Our Founding Fathers, deeply religious men, believed in what Thomas Jefferson called "a wall of separation" between church and state. Indeed, as rector of the University of Virginia, a State-supported institution, Jefferson refused to permit Sunday religious services to be conducted on university property. Dr. Leonard W. Levy, dean of the graduate school of arts and sciences, and Earl Warner, professor of constitutional history at Brandeis University and fellow of Harvard University's Center for the Study of the History of Liberty, writes, "The early Presidents were deeply religious men, but they opposed any government aid, however beneficient and equitable, to religion. They reasoned that religion should remain a voluntary and private matter, the exclusive concern of the individual and his Creator. Any 'alliance or coalition between government and religion,' advised the aged Madison, 'cannot be too carefully guarded against.' He argued for a 'perfect separation,' believing that 'religion and government will exist in greater purity, without than with the aid of government.'"
The Supreme Court decision is in no wise a ruling against prayer. Indeed, it is based on profound insight into the true nature of prayer as communion between man and God, springing from the individual's personal faith and nurtured by a historic tradition. A religious ritual imposed by governmental authorities, and so denatured as to offend no one, becomes meaningless. As Mr. Justice Black pointed out in the majority decision, “it is neither sacrilegious nor antireligious to say that each separate government in this country should stay out of the business of writing or sanctioning official prayers and leave that purely religious function to the people themselves and to those the people choose to look to for religious guidance.”

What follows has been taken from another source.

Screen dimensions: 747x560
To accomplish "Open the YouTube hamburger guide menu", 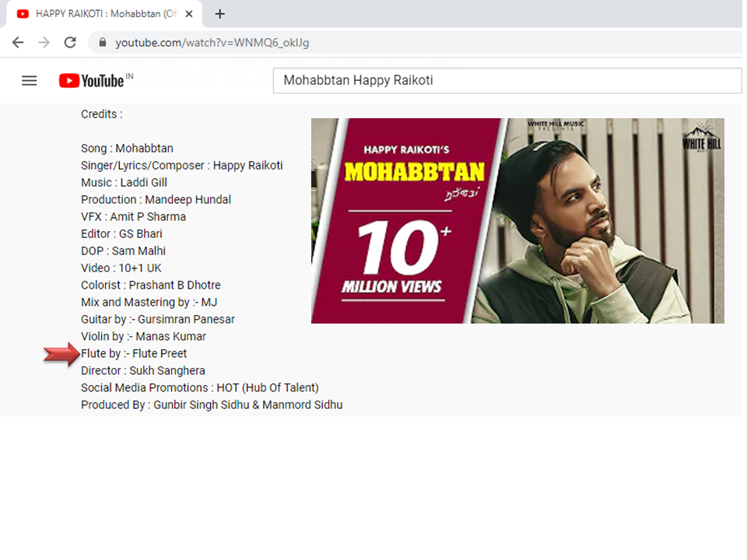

Public school sponsorship of religious exercises actually establishes a new religion which might be termed "civic religion," in which public officials assume the role of theologians, teachers become ministers, and the class a congregation. To regard such exercises as important is to do irreparable harm to the historic faiths which hold that empty formulas, recited by rote, can neither substitute for nor supplement the soul's aspiration to God and dedication to the performance of His will.